WORK TO BE COMPLETED: Copy the part of the material that opens with the line containing "Given: Toggle the Validation switch" and closes with the line containing "The image size is (900, 483).", both included, keeping every character as it is.

MATERIALS PROVIDED:
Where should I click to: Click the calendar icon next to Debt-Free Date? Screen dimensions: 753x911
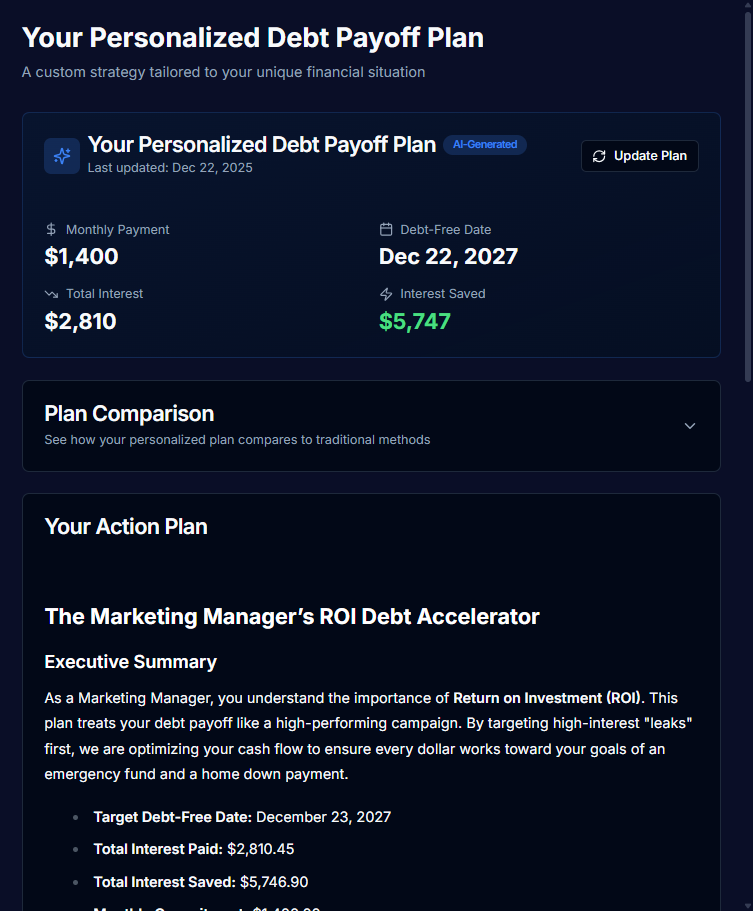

* * *

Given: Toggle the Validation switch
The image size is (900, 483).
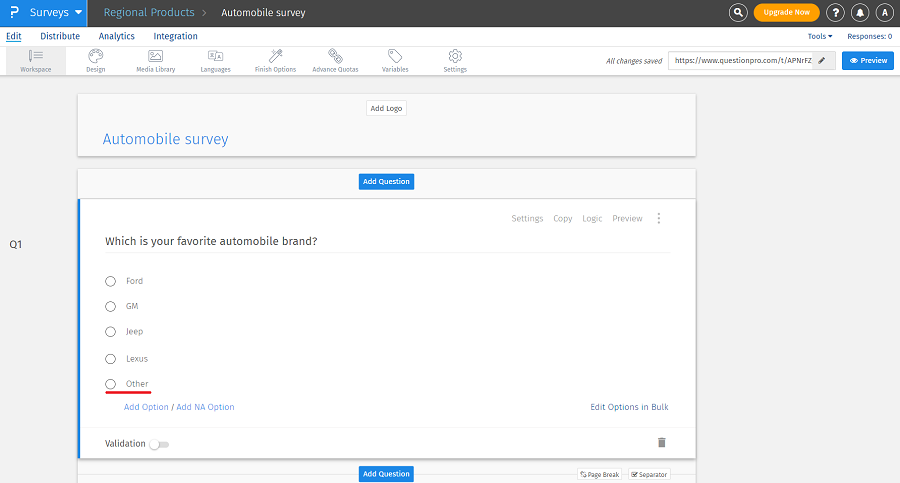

--

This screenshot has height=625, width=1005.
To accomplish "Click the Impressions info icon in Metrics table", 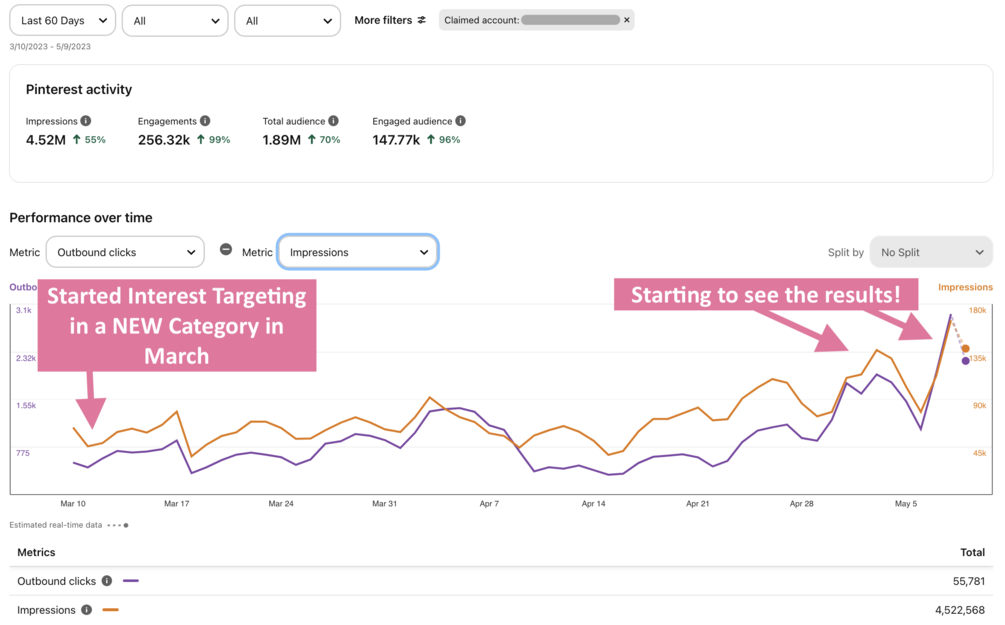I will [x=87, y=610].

EXPECTED OUTPUT:
Given: Toggle the Validation switch
The image size is (900, 483).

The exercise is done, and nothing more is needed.